--- DATA SECTION ---

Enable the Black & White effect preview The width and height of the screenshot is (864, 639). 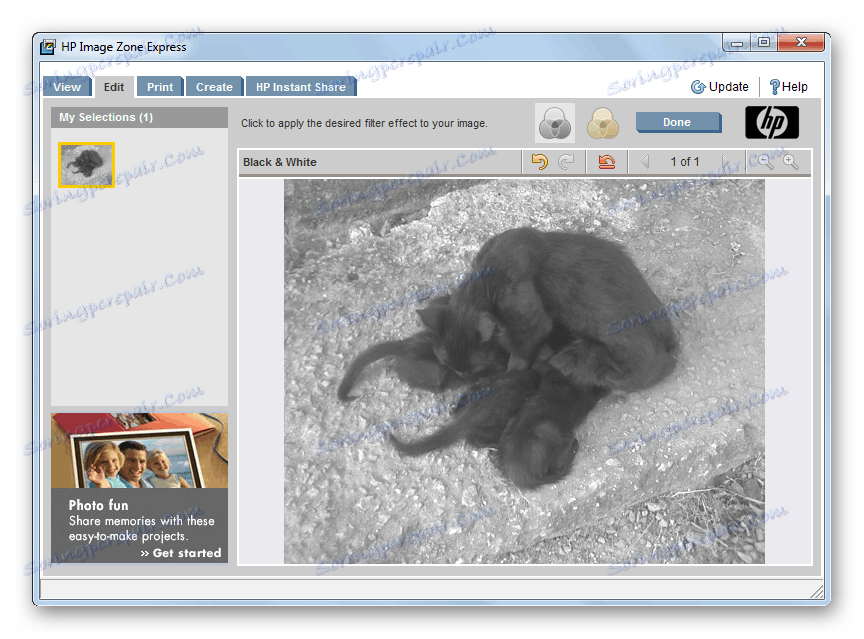[554, 122]
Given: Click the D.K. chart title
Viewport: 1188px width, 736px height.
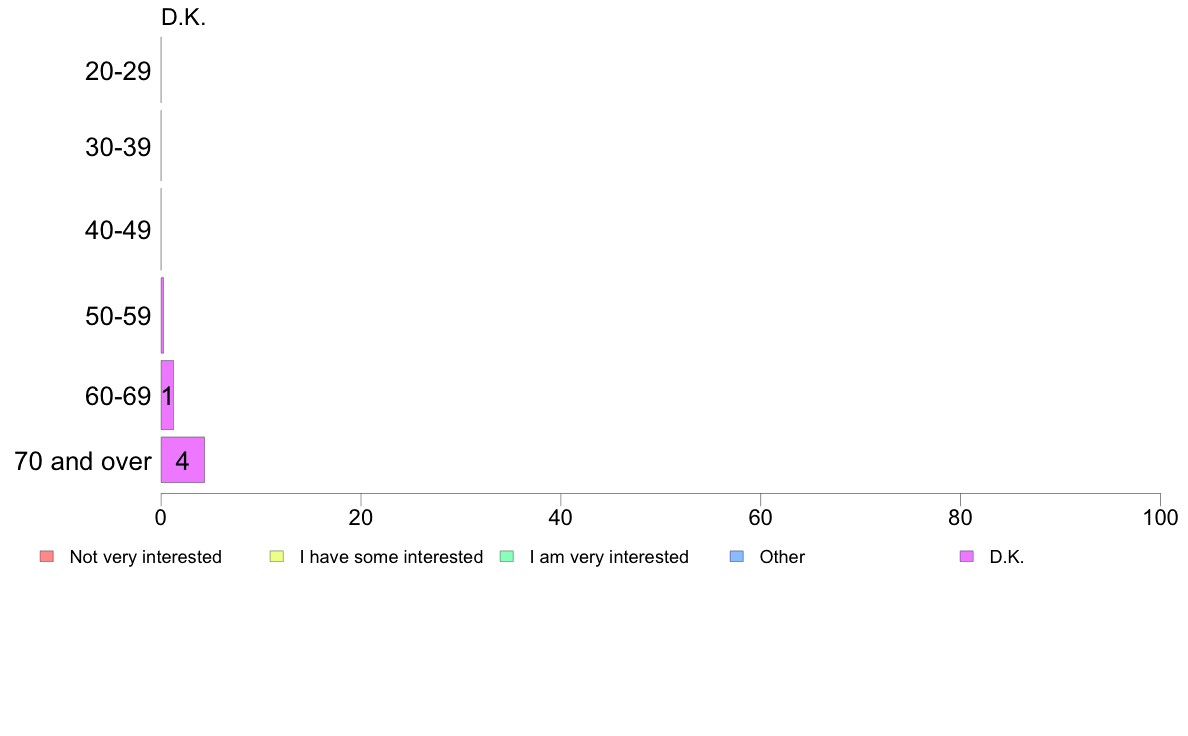Looking at the screenshot, I should [x=183, y=17].
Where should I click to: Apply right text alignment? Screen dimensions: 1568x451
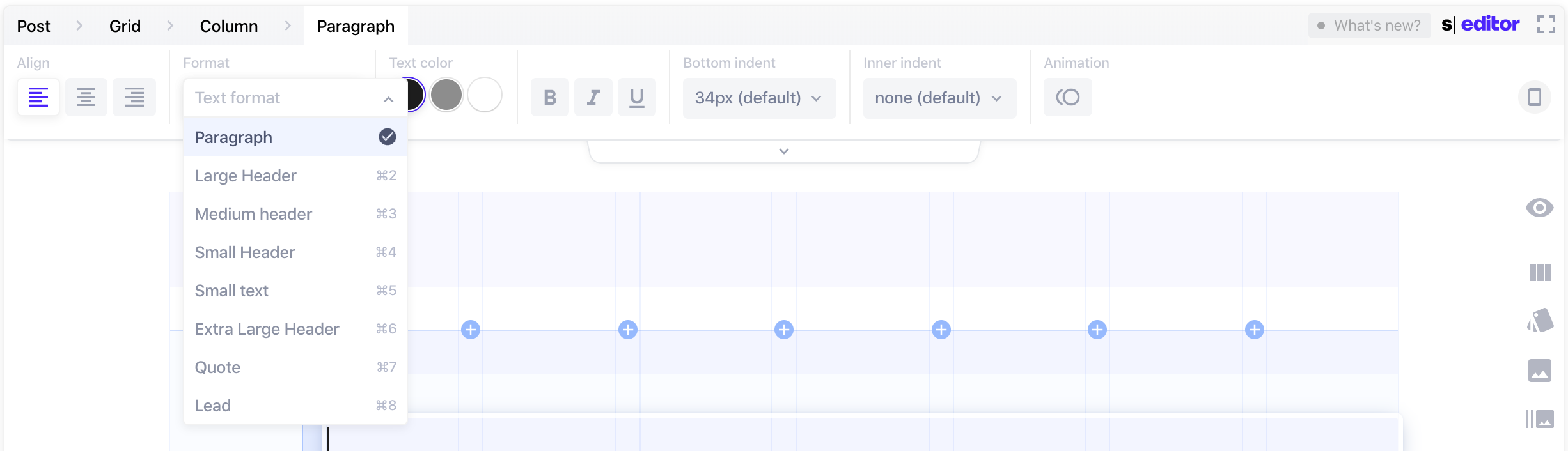[134, 98]
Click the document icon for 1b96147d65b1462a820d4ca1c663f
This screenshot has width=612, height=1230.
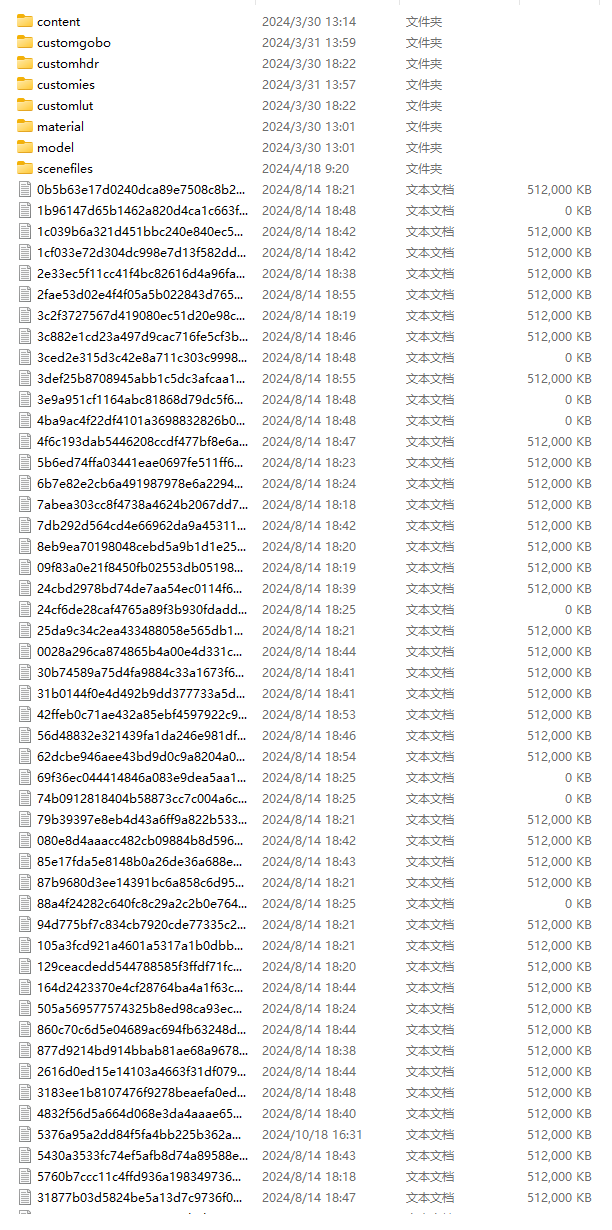[x=25, y=210]
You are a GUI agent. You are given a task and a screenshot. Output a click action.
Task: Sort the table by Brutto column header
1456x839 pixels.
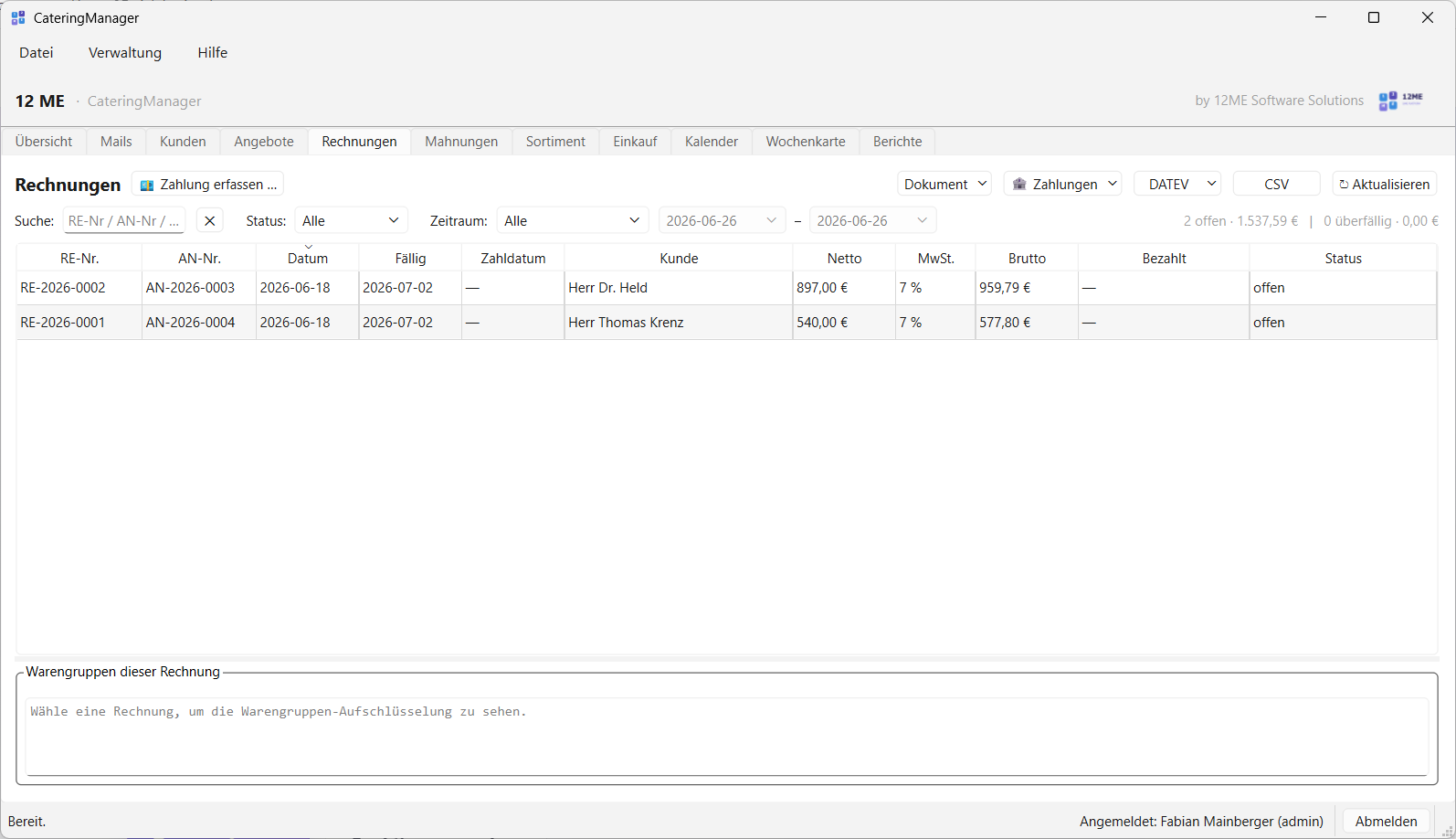click(1027, 259)
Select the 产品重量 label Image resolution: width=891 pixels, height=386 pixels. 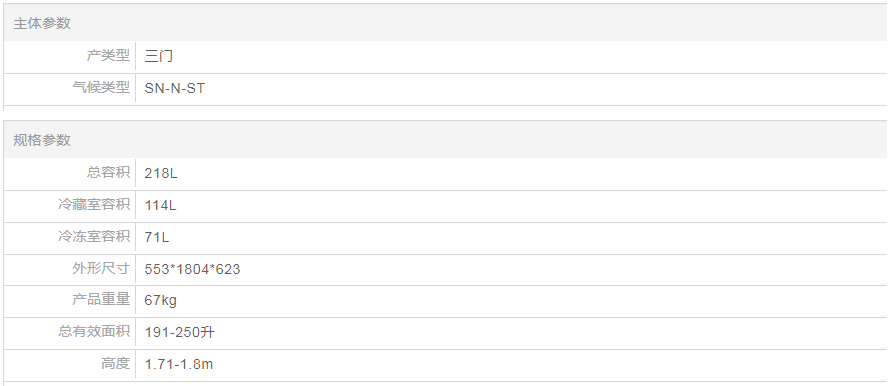[x=101, y=299]
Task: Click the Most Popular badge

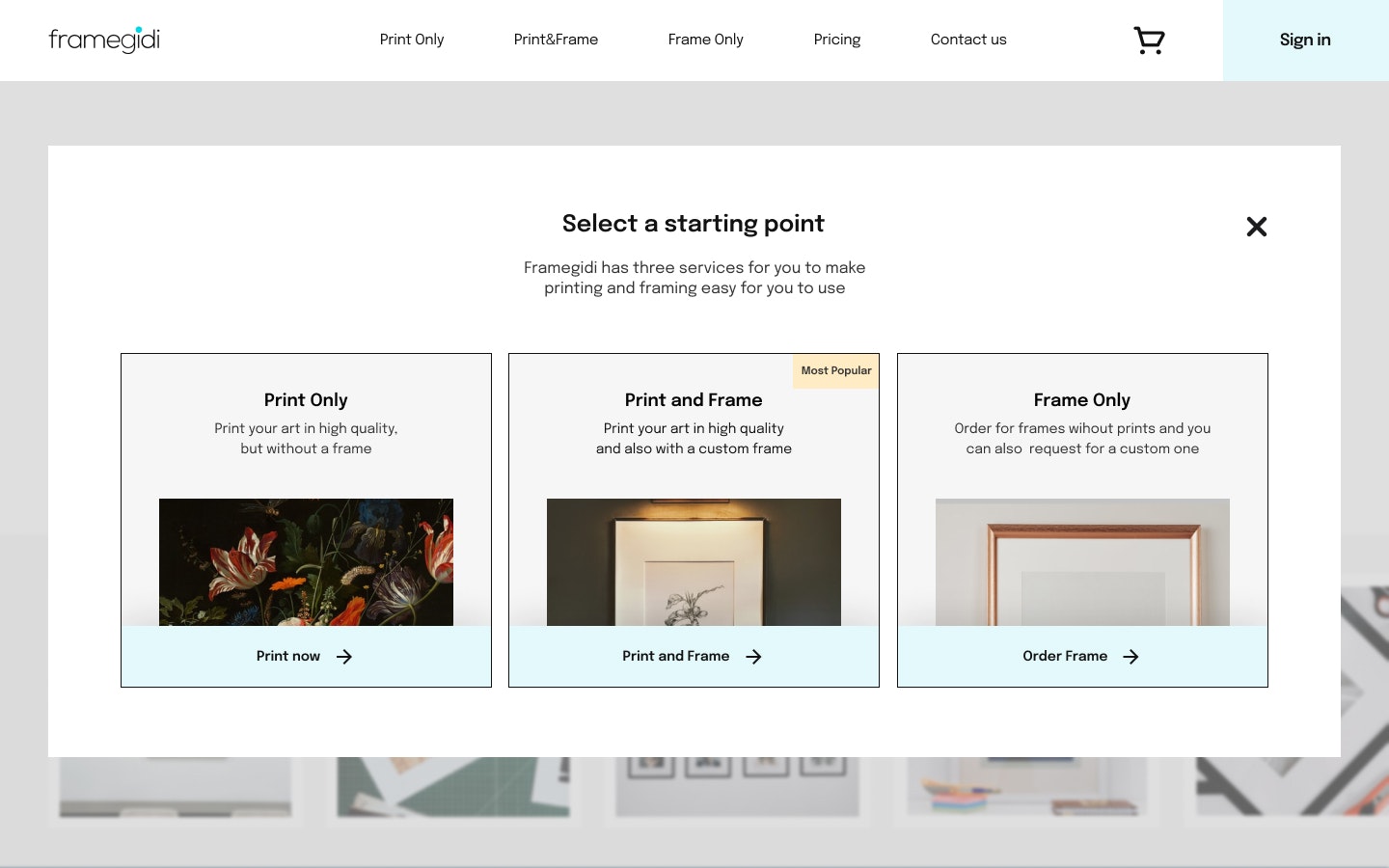Action: [835, 371]
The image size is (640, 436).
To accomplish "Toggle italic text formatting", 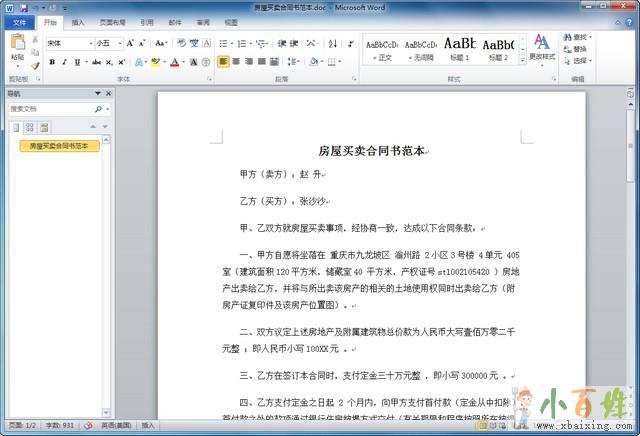I will click(x=65, y=62).
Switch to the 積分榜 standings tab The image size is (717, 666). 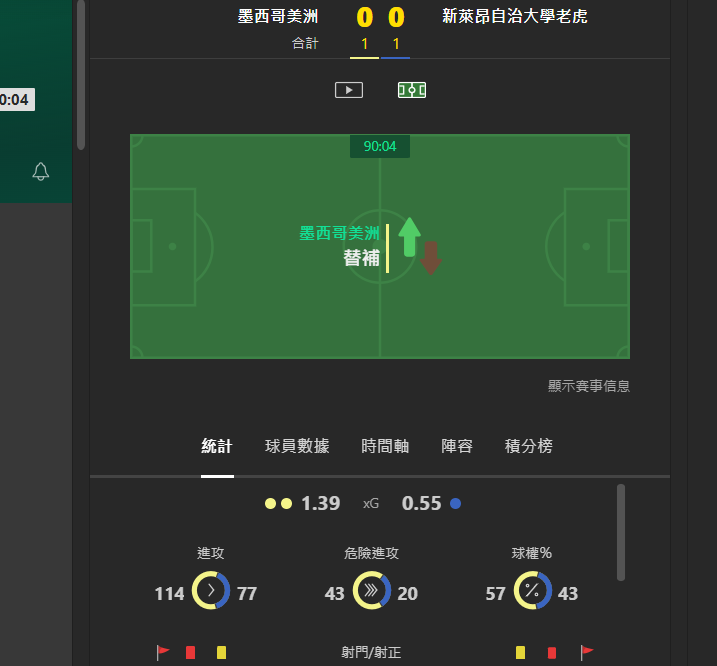click(x=529, y=446)

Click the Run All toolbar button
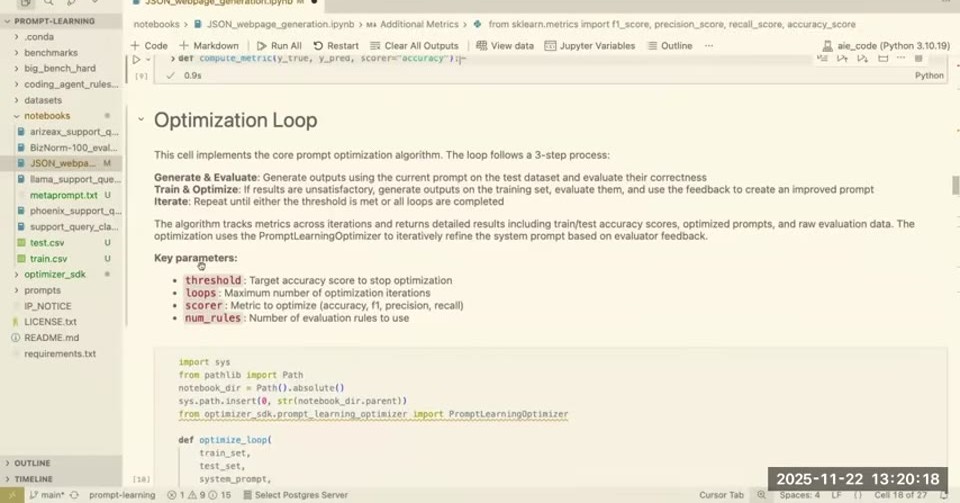pyautogui.click(x=279, y=46)
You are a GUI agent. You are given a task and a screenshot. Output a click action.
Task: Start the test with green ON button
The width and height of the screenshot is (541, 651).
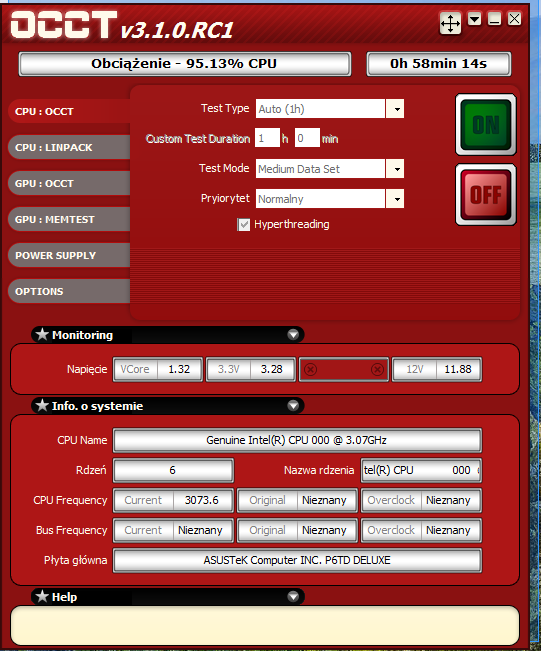pos(486,125)
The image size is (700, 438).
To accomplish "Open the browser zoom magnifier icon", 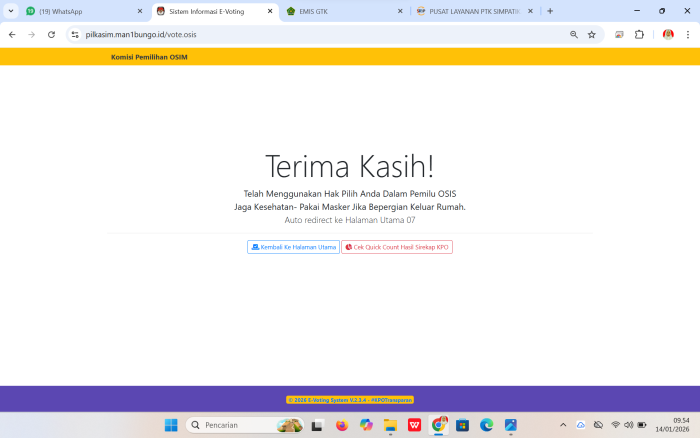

--- TASK GOAL ---
The expected answer consists solely of the lines from the one with "The image size is (700, 438)." through the last line of the listing above, restated exactly, minus any pictures.

--- EXPECTED OUTPUT ---
The image size is (700, 438).
To accomplish "Open the browser zoom magnifier icon", 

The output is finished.